In its temporary dispositions, the document ordered the transition from the former military government, with Augusto Pinochet as President of the Republic, and the Legislative Power of the Military Junta (formed by the heads of the navy, air force, National Police, and a representative of the army, the head of the Army being president of the republic), to a civil one, with a time frame of eight years, during which the Legislative Power would still be the Military Junta. It set the first eight-year presidential term for Pinochet, with a plebiscite in the eighth year, in which only one candidate, nominated by the Junta, would be accepted or not. The candidate, as expected, was Pinochet himself. While the steps to follow in the case of a triumph of the "yes" option, which the document obviously anticipated, were clearly delineated, the steps for the "no" triumph were less so, but still clear enough that no serious doubt emerged when the "no" option actually was victorious in the 1988 plebiscite.

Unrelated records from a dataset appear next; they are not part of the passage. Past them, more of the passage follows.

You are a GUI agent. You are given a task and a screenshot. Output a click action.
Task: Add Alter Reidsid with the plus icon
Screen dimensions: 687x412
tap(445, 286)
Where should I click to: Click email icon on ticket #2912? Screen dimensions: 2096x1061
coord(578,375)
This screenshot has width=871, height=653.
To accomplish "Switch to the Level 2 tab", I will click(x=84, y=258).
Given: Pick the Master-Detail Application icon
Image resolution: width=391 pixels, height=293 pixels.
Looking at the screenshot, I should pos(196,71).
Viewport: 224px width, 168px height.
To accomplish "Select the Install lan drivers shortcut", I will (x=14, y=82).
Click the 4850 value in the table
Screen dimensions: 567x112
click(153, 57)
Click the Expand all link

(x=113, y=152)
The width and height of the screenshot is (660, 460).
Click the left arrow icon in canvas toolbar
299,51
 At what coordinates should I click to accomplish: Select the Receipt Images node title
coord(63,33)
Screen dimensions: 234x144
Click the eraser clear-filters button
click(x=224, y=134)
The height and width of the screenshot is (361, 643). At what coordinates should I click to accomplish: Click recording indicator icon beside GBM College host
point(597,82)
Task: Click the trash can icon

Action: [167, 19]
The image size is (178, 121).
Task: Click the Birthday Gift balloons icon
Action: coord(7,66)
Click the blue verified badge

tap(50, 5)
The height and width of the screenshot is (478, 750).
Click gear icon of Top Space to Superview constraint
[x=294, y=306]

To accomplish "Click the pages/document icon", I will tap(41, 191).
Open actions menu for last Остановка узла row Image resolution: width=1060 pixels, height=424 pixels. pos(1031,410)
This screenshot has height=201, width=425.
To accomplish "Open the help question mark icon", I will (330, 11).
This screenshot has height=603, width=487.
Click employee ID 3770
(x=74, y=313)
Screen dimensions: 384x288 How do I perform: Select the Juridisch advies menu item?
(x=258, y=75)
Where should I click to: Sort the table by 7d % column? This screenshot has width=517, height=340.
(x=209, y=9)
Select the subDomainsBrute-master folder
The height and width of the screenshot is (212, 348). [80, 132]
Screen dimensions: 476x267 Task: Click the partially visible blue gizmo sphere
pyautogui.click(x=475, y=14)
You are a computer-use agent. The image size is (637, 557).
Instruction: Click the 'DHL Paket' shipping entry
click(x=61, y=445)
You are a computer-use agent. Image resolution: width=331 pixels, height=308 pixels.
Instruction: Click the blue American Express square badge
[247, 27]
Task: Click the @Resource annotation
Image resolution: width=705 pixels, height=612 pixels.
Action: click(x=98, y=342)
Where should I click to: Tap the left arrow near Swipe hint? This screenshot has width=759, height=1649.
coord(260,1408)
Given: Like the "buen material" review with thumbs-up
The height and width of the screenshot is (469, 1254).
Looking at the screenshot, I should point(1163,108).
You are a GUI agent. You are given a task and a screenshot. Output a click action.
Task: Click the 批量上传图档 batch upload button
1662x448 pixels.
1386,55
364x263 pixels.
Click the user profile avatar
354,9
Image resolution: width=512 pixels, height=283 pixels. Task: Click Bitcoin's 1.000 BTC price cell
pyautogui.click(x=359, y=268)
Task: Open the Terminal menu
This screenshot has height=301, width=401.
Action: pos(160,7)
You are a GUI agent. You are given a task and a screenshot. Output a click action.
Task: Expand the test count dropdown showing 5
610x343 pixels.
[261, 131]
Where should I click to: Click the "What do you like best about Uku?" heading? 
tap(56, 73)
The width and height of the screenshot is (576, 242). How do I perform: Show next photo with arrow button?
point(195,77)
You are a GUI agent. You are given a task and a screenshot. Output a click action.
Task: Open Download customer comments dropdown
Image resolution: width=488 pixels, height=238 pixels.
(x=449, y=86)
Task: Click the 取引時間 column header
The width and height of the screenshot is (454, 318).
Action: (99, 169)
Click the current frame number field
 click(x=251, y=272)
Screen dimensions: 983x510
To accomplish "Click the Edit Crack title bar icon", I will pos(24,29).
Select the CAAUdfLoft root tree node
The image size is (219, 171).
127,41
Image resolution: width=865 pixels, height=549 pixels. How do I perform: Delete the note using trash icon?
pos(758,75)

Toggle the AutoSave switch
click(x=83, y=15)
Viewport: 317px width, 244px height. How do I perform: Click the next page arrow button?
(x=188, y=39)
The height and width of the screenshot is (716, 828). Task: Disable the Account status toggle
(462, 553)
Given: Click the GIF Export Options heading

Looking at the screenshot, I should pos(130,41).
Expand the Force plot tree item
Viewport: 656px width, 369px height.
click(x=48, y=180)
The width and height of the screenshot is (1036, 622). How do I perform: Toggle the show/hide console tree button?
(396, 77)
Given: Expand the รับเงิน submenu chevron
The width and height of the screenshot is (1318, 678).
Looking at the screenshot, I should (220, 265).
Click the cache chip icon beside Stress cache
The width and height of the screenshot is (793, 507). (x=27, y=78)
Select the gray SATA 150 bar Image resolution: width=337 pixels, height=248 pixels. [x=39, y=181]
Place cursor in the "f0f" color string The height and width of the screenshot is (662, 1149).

After the plebiscite, several modifications to the Constitution were agreed and subjected to referendum, among them a simplification on the mechanism of future modification.
In 2005, over 50 reforms were approved, which eliminated some of the remaining undemocratic areas of the text, such as the existence of non-elected Senators (appointed senators, or senators for life) and the inability of the President to remove the Commander in Chief of the Armed Forces. These reforms led the President to controversially declare Chile's transition to democracy as complete. However, the anti-terrorist measures of it remained in force.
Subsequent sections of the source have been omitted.